Saturday, March 31, 2012

Synchronicity

   I came home from work last night and took care of the animals, which is the first thing I always do. Gypsy hadn't eaten a bite... for the second day in a row. (The dogs love this, because I give them Gypsy's leftovers.) She seemed to rally after the low around Christmastime, and was back up to 11 lbs, from 9. But her appetite has been weak again since I returned from San Francisco on March 6.
   She always acts very interested in food—even follows me around shouting at me when she's hungry, pronouncing every letter in "MEOW!"—but when I put one of about 15 different foods down, she sniffs it and walks away. It's very frustrating. She's getting lighter and lighter.
   Later I went down to the laundry room to find that she had vomited clear liquid. Not good... definitely something to watch.
   This morning I saw that she hadn't eaten anything overnight, and she had vomited in the basement again. I called Joni to tell her I'd join them later for our hike if I could, and headed right for the vet, who graciously squeezed us in.
   We saw Dr. Miller, who hadn't checked Gypsy before. I could see the concern on his face when he read her charts. She was back down to 9.4 lbs. and he recommended bloodwork to check her kidney levels, subcutaneous fluids, and an anti-nausea injection. He palpated her and noted that her kidneys were huge... which has never been the case before. It's definitely cancer. And when you add that to the renal disease, it equates to, "we can't do anything but keep her comfortable and try to give her a good quality of life a little longer".
   None of this was a surprise, of course, given the last few months of history. But it did break my heart. I only lost Atom five months ago, Gypsy has been up and down since, and Taylor is seriously ill as well. They say things come in threes. I've found my unlucky number...
   I brought Gypsy home and comforted her, then took the dogs up to the dog park to meet Joni & friends. I shared the bad news, but we didn't dwell on it—I needed to get my mind off it for a couple of hours.
   When I got home, I opened up today's paper to see this:
   Synchronicity. Unfortunately, the article didn't offer any answers or much comfort. The author just confirmed that the lost of a beloved pet, a being who is devoted to you and depends on you, is very difficult—often moreso than losing a friend or close human family member. Again, not a surprise. Despite my other three pets, the house feels empty without Atom's presence.
   At dinner last night (Joni and I piled up the kaiten-zushi plates at Sakura), we talked about this subject. She noted that you always think your pets will live until tomorrow; but eventually tomorrow becomes today, and today becomes now. We agreed that the one good side to pets' lives being so short is that if you could keep them forever, you'd lose the opportunity to rescue more of them.
   I agree with that, but somehow I know I won't adopt another kitty.
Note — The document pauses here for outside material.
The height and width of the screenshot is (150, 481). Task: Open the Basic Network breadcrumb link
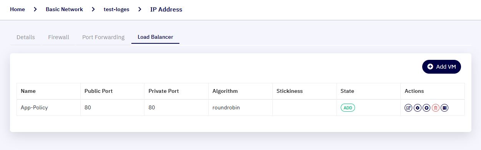pyautogui.click(x=64, y=10)

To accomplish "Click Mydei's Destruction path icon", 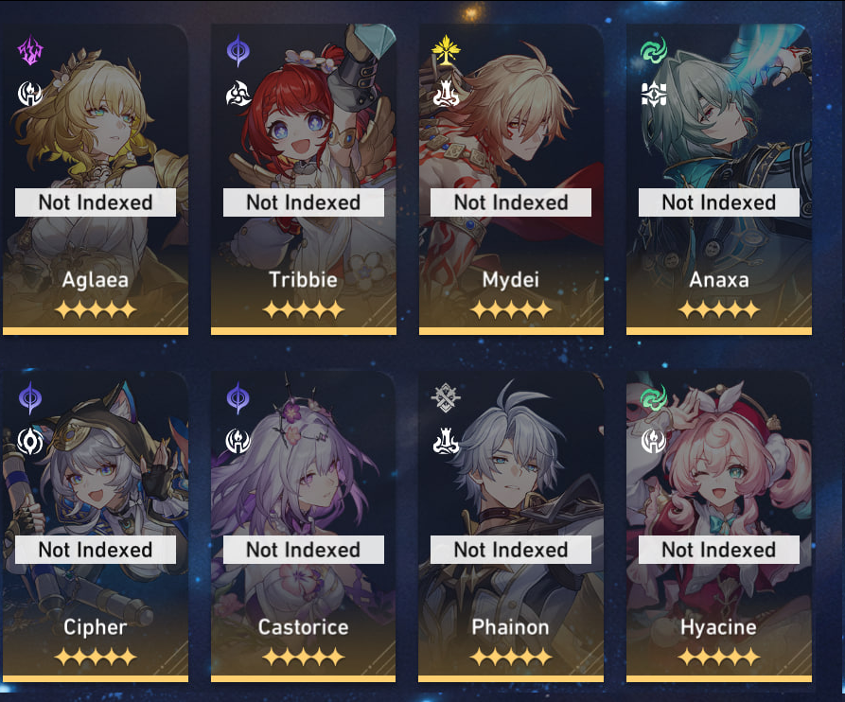I will (x=446, y=94).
I've already had the two best kitties anyone could have... I can't imagine another that would live up to the standard mine have set. Most likely I will begin to foster dogs again, someday when time has helped heal my heart.
   Until that day, I have to be thankful for every moment I have with Gypsy. It's tough because it is plain to see that she is slipping through my hands, and though she is still here, my heart is raw, anticipating the inevitable. I have to keep reminding myself that I thought I was going to lose her on my birthday, so the last three months have been bonus time, and I'm thankful for it.
   Joni just emailed and reminded me: "Beginnings and endings are what life is all about.  It's what makes life so hard.  And it's what makes life so magical." She's a wise friend.